Uma mãe de Utah alega com raiva que outro pai sequestrou seu filho, espancando-o por supostamente provocar sua filha.
Amberly Collazo, de Provo, está apresentando queixa contra Shannon Marie Tufuga, 40, depois que ela sequestrou seu filho de 11 anos e o atropelou em setembro, mostram documentos judiciais. ABC 4 mostrar
‘Acho que Shannon queria que outras crianças da vizinhança soubessem onde ela estava e outras coisas … ela estava procurando por ela há um tempo’, disse Collazo ao canal.
Depois de quase tirar o menino da estrada enquanto ele andava de bicicleta, ele agarrou sua mão e disse ‘ele estava indo com ele e o levou para casa’, afirmou Collazo.

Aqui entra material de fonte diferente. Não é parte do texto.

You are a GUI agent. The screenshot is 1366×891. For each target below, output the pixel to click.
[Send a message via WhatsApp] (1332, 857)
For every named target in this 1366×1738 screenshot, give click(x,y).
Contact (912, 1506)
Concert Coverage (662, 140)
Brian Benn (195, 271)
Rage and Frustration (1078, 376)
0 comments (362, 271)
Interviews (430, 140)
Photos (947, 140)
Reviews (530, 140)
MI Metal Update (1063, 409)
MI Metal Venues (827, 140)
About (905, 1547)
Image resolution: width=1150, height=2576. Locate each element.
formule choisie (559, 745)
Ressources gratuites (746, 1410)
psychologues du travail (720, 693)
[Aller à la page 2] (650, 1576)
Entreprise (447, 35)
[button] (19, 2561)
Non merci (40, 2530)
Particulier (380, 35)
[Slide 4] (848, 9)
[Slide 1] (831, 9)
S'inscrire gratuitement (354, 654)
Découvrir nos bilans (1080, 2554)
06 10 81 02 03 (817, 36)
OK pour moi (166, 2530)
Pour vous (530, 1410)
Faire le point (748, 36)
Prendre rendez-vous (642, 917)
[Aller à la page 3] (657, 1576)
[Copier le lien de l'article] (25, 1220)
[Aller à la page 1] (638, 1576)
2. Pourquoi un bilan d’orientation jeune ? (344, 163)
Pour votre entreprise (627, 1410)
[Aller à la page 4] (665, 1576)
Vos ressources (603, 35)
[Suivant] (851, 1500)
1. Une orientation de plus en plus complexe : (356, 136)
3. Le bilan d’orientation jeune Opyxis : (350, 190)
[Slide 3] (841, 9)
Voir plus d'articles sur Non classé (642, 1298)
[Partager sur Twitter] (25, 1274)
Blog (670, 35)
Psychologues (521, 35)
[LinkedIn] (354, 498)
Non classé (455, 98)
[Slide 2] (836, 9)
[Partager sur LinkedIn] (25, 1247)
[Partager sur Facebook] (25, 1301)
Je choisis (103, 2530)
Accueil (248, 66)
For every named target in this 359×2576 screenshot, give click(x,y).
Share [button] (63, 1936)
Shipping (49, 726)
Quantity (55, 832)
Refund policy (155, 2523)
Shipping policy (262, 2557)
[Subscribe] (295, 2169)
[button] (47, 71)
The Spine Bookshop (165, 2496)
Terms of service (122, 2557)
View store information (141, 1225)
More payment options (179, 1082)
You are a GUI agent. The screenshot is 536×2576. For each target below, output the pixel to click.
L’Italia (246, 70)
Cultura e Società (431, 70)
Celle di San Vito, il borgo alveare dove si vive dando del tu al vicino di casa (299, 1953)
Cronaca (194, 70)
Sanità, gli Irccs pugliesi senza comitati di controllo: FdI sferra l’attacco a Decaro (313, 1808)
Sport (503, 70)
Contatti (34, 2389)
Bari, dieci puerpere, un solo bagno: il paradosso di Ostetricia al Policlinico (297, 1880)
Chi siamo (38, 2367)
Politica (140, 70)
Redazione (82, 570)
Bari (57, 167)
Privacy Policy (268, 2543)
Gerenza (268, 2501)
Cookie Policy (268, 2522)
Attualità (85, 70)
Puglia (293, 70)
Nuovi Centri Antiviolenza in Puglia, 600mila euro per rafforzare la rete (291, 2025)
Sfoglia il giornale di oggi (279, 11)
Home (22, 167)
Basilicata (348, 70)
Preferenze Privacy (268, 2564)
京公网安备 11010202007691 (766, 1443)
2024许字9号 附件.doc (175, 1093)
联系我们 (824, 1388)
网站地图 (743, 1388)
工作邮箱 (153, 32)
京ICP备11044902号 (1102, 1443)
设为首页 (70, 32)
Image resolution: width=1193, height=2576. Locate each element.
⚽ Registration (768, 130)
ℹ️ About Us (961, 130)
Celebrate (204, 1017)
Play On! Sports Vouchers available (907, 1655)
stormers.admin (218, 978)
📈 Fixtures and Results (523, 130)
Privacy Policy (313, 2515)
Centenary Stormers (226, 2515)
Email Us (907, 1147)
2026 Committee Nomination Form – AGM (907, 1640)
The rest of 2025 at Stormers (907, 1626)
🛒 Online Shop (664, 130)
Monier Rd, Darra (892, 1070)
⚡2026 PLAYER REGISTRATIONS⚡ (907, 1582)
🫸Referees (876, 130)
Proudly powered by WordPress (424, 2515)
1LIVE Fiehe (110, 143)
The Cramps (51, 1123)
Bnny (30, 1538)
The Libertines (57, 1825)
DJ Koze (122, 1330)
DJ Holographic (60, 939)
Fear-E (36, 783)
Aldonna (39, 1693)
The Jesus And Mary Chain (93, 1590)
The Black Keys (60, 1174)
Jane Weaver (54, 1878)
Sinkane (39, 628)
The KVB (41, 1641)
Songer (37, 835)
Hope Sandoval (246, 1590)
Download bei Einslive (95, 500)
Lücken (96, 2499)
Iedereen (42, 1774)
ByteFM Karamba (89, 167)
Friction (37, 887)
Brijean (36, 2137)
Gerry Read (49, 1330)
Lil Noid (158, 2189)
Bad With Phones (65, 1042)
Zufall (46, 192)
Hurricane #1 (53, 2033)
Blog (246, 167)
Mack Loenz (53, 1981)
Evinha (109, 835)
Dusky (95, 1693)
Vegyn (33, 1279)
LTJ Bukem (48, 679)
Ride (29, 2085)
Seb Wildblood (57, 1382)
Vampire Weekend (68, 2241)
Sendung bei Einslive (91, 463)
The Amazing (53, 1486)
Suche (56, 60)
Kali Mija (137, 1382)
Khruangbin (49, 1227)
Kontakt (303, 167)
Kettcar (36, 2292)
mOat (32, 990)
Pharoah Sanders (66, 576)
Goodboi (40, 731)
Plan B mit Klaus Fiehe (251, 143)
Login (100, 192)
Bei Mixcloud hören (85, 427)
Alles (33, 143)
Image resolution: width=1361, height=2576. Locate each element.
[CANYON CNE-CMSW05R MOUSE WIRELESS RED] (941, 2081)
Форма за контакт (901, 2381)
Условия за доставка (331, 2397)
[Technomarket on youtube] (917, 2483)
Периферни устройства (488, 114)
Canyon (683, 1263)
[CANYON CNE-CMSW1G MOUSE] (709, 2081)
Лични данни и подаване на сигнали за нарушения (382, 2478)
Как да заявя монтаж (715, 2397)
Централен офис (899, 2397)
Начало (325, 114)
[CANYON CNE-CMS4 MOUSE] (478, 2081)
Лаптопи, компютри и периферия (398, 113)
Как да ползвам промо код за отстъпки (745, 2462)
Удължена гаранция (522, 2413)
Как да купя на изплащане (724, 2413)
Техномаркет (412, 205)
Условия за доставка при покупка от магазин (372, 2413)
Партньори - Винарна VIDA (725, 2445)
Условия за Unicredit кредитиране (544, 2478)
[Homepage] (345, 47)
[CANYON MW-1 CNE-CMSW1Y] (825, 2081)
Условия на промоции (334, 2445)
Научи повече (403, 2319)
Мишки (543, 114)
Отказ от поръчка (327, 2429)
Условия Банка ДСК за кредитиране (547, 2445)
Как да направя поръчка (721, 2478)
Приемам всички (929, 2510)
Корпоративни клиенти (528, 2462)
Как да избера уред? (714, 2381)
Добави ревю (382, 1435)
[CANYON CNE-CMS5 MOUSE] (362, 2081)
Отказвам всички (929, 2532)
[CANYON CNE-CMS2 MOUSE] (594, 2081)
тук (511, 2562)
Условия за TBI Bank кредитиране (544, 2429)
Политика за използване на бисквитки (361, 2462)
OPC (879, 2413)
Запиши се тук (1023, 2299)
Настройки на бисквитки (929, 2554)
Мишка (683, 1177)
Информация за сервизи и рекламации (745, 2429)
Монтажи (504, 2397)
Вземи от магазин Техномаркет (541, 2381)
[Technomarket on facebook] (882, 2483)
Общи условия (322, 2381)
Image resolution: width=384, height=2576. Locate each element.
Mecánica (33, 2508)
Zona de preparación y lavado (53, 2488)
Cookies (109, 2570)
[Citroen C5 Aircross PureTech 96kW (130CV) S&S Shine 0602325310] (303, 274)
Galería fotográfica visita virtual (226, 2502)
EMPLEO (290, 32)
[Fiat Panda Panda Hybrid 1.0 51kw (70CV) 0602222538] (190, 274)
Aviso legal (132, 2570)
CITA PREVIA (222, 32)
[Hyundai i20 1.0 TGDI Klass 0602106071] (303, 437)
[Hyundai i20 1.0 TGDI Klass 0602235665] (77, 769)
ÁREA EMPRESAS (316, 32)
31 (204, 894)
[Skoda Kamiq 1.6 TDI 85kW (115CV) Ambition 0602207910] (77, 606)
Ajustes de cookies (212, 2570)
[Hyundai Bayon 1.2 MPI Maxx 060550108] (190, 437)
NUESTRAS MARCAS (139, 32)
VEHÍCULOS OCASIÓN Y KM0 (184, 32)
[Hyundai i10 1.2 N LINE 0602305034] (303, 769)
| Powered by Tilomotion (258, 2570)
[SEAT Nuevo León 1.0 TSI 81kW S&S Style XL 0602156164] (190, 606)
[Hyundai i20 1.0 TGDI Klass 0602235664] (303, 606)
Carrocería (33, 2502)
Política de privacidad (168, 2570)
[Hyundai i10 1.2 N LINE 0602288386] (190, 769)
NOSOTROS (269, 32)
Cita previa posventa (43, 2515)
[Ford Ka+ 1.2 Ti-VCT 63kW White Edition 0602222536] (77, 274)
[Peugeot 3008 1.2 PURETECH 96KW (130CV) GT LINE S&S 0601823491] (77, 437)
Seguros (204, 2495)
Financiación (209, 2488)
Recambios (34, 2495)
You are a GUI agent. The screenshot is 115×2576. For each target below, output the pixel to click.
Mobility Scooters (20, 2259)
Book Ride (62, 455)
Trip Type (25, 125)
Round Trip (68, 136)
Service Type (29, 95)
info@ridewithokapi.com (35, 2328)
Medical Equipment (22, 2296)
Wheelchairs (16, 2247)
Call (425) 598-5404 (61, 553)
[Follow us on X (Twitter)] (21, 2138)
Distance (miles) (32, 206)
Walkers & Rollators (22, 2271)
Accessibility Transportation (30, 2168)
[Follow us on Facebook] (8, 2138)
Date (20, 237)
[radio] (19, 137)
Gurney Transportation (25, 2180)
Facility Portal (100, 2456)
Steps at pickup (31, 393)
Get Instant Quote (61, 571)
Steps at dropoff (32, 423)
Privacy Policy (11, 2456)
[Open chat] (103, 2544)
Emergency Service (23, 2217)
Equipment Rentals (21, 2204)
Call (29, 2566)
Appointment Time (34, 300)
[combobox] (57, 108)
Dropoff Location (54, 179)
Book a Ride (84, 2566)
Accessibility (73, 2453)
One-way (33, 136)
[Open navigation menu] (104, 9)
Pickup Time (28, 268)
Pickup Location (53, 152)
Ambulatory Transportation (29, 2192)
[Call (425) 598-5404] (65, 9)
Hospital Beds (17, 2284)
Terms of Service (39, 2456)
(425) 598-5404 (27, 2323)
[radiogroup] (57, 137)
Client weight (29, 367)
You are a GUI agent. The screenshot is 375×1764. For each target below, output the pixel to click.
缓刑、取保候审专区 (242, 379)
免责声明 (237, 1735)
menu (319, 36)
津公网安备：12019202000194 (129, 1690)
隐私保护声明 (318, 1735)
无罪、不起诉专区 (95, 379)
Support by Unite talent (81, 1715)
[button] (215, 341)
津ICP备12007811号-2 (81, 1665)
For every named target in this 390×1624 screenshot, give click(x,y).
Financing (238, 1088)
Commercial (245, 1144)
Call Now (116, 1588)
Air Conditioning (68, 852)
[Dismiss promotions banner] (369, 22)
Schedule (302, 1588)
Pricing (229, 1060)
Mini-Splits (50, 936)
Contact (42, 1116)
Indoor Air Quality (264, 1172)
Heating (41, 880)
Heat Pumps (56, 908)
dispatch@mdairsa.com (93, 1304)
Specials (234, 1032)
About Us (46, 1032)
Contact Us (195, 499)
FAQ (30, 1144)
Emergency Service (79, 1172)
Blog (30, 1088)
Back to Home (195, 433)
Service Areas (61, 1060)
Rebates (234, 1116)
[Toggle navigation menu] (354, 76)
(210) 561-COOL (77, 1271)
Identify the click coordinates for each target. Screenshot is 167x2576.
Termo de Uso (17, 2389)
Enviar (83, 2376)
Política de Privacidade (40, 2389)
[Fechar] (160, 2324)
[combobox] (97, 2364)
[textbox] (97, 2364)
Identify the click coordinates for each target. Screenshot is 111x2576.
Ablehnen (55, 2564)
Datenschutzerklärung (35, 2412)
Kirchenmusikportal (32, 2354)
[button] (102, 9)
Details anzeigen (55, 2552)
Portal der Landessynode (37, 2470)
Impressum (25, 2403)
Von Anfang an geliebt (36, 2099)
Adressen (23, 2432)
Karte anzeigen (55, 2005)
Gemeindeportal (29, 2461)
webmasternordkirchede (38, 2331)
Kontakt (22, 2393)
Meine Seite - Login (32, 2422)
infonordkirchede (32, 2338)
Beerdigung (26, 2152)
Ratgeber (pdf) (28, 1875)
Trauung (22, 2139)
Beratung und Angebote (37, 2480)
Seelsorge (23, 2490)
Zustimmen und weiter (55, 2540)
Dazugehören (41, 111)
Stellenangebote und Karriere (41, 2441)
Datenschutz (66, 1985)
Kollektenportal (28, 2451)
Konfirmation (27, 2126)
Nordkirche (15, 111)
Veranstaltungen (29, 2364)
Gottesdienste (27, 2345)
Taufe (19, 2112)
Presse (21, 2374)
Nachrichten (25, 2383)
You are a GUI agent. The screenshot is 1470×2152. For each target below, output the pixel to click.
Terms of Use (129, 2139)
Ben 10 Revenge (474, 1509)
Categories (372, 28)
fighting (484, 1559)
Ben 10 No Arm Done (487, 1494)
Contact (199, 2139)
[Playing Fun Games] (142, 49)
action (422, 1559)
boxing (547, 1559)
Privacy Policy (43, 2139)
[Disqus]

O objetivo era obrigar o menino a pedir desculpas à filha e Tufuga ameaçou fazer com que o marido batesse na criança.
No entanto, Collazo disse que seu filho foi vítima de assédio. A mãe do menino afirmou que a menina, que estava na mesma série que o filho de Collazo, o perseguia romanticamente incansavelmente, apesar de rejeitar seus avanços.
“Ele explicou a (Tufuga) que era sua filha… que foi ela quem não o deixou em paz depois de lhe dizer para parar inúmeras vezes durante o último ano e meio ou dois anos”, disse Collazo.
Tufuga negou as acusações, dizendo através de seu advogado que “essas alegações vêm de uma criança problemática e não são verdadeiras”, informou a ABC 4.
Amberly Collazo, de Provo, está apresentando queixa contra Shannon Marie Tufuga, de 40 anos (foto), depois que ela supostamente sequestrou e estuprou seu filho de 11 anos em setembro.
“É lamentável que nos encontremos numa posição em que devemos proteger a segurança e o bem-estar dos nossos filhos”, afirmaram os seus advogados num comunicado.
‘A apresentação destas queixas é um sintoma do fracasso da nossa sociedade e da erosão dos valores familiares tradicionais, onde as crianças eram outrora responsáveis perante os seus próprios pais.’
Collazo disse que seu filho chegou em casa chorando e disse a ela: ‘Mãe, fui sequestrado’.
“Ele mal conseguia falar”, ela lembrou. ‘Ele estava com muito medo. Ele nem voltou para pegar a bicicleta porque não aguentou. O pai dele teve que ir buscá-lo porque estava com muito medo.
Ele revelaria à mãe que chamou a menina de ‘torta gorda’, enquanto pedia que ela o deixasse em paz.
Embora Collazo e seu filho admitam que ela não deveria ter recorrido a xingamentos, a mãe disse que entendia por que seu filho recorreria a isso como último recurso.
“Não o culpo pela maneira como agiu, mas ele não deveria ter sido chamado assim. É um insulto porque ela é uma menina, tem irmãs e sabe o que é melhor”, disse ela.
‘Mas ao mesmo tempo, como eu disse, não o culpo porque ele foi levado ao seu limite.’
Collazo disse que gostaria que Tufuga (na foto) tivesse ido à casa dela para bater um papo, em vez de bater no filho. Tufuga negou as acusações contra ele
Collazo disse que quer que Tufuga vá até sua casa e solicite uma conversa de mãe para mãe para entender a tensão que existe com seus filhos.
“Eu o teria recebido com prazer e poderíamos ter conversado, mas ele nem tentou”, disse Collazo. ‘Então isso é outra coisa que me deixa desapontado.’
Depois de voltar à escola, antes que a mãe pudesse falar com os funcionários da escola, a escola chamou a polícia e iniciou uma investigação.
Inicialmente, Collazo não quis prestar queixa contra Tufuga, pois não queria um filho sem a mãe, mas ao saber que a outra mãe estava arrependida, mudou de ideia.
“Espero que ele receba o que merece porque é errado e meu filho está traumatizado”, disse Collazo. ‘Ela vai para o lado oposto da escola agora, e ela (filha de Tufuga) tenta muito evitar.’
Seu filho agora sofre de ansiedade, principalmente quando vê Tufuga ou sua filha. Ele também evitou a propriedade de Tufuga, disse a mãe.
“Ela o assustou a ponto de afetá-lo significativamente e isso não está certo”, disse Collazo.
Tufuga recebeu uma intimação para comparecer a qualquer audiência, mas não foi levado sob custódia.
Ele é acusado de acusações criminais de sequestro de crianças e acusações criminais de abuso infantil intencional ou intencionalmente agravado.